The Japanese author Marie Kondo, who has developed the “heartbeat organizing method,” explains that decluttering techniques typically set numeric parameters—say, by mandating that you discard anything that hasn’t been used for two years. But Kondo believes that people should set their own yardsticks. “When you come into contact with an object, do you feel that it moves you in some way?” If not, get rid of it. She also recommends that beginners avoid starting with objects that have sentimental value. Instead, she suggests the following order: clothes e books documents keepsakes. That approach keeps dillydallying spurred by nostalgia to a minimum.
New joy in old loves
In Taiwan, the decluttering movement has been abetted by a growing number of stores selling used goods, as well as other channels facilitating recycling and reuse. Take Mollie Used Books, which is as elegantly appointed as the Eslite bookstores. When the store was established 10 years ago, consumers in Taiwan lacked a conception of how old books could be recirculated. To fill its shelves, Mollie had to buy books from paper recyclers. Today, it has become a chain with five branches and a never-ending supply of books that booklovers sell or donate. “What’s more, half of our suppliers don’t ask us to collect the books but instead bring them to us,” explains owner Mollie Dai. “They identify with our mission to protect the environment and to serve the public interest.”
The Catholic Kuang Jen Social Welfare Foundation has pioneered the model of “sheltered workshops,” using handicapped workers to staff its stores selling second-hand products. When its first store opened nine years ago, Taiwanese lacked an understanding about reusing goods.
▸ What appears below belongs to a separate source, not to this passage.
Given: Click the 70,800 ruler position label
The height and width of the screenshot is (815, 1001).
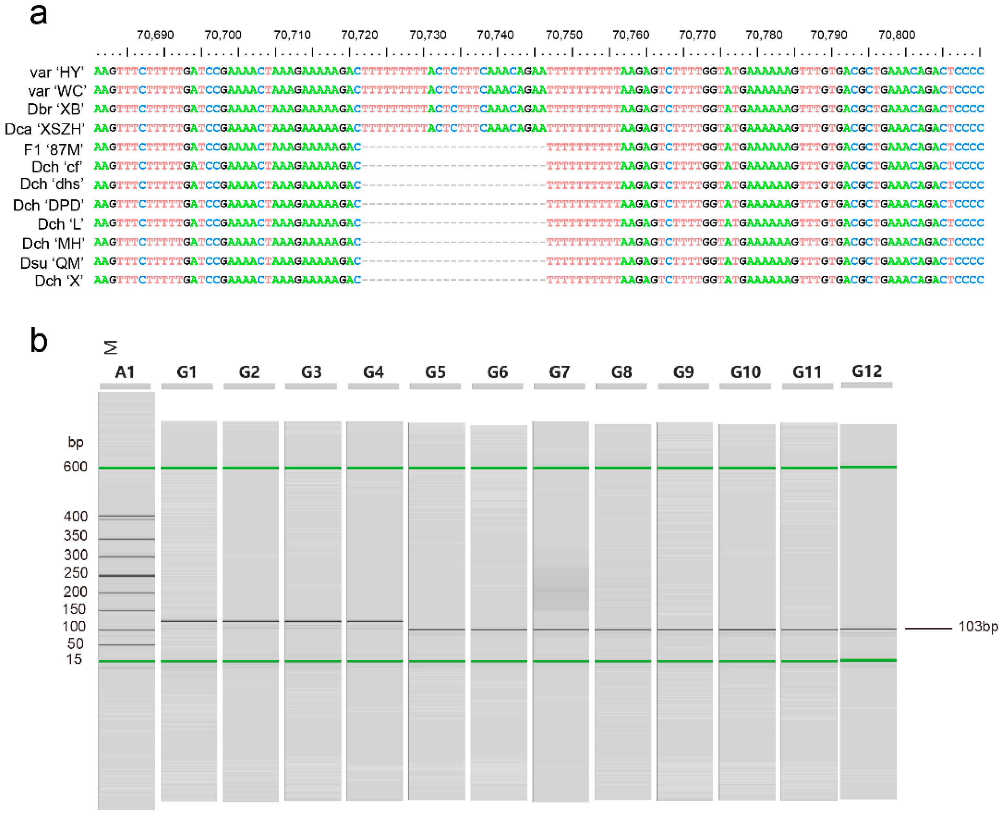Looking at the screenshot, I should tap(896, 35).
But the model has gradually caught on. Today, the foundation has six thrift stores in the greater Taipei area. They collect and resell clothes, furniture, appliances and other used items in good condition.
The dao of discarding
In pursuit of danshari, some misgivings are inevitable: To what degree must one dispose of one’s possessions? Won’t impetuousness sometimes lead to regrets?
Steve Day, the chairman of Wowprime Group, once shared with the media his own experiences at organizing. Twenty years ago he found it difficult to part with any of his possessions, and so, for his year-end cleanings, he forced himself to close his eyes and simply get rid of all of that year’s clutter. But he ended up having deep regrets.
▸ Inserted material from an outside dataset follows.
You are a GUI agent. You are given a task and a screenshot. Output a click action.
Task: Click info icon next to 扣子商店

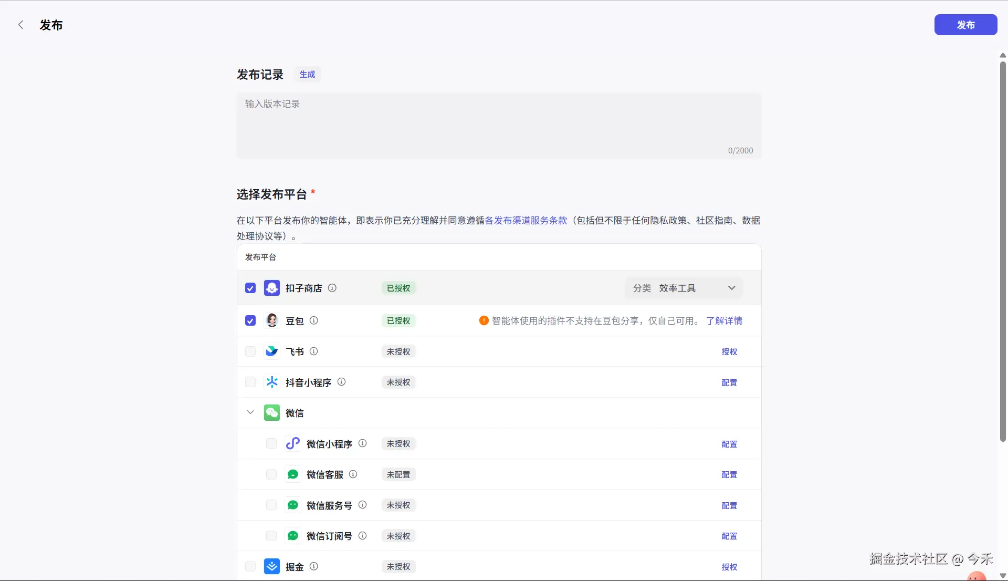(x=332, y=288)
Now he uses a folder in which to place each month’s items that he can’t bear to part with—a particularly moving letter from a customer, say, or an invitation to a colleague’s mother’s funeral or an illustrated itinerary created by his children for a family trip. These precious keepsakes are then stored in boxes, which he will be able to peruse and savor at his leisure after he retires.
“My principle for decluttering is that I keep those items that are connected to memories. Just imagine suddenly losing your memory so you couldn’t recall anything. It’d be like you had never lived at all. But those stored items would give you back your past.”
In a society of affluence like ours, we may forever be searching for just the right approach to take to our possessions. Surely, it will remain a love-hate relationship, but let us hope that it will become, on balance, a more joyous and enlightened one!